• [Requisitos da tarefa] Conte as linhas do material abaixo que contêm a palavra "screenshot", diferenciando maiúsculas de minúsculas. Informe apenas o número.

• [Conjunto de dados]
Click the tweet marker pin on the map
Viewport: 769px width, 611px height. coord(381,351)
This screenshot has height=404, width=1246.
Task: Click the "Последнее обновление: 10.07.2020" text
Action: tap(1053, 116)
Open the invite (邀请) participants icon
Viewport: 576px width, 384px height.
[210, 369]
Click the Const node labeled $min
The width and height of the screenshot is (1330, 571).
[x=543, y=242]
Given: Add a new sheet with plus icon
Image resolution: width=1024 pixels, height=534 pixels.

• [Resposta correta] 2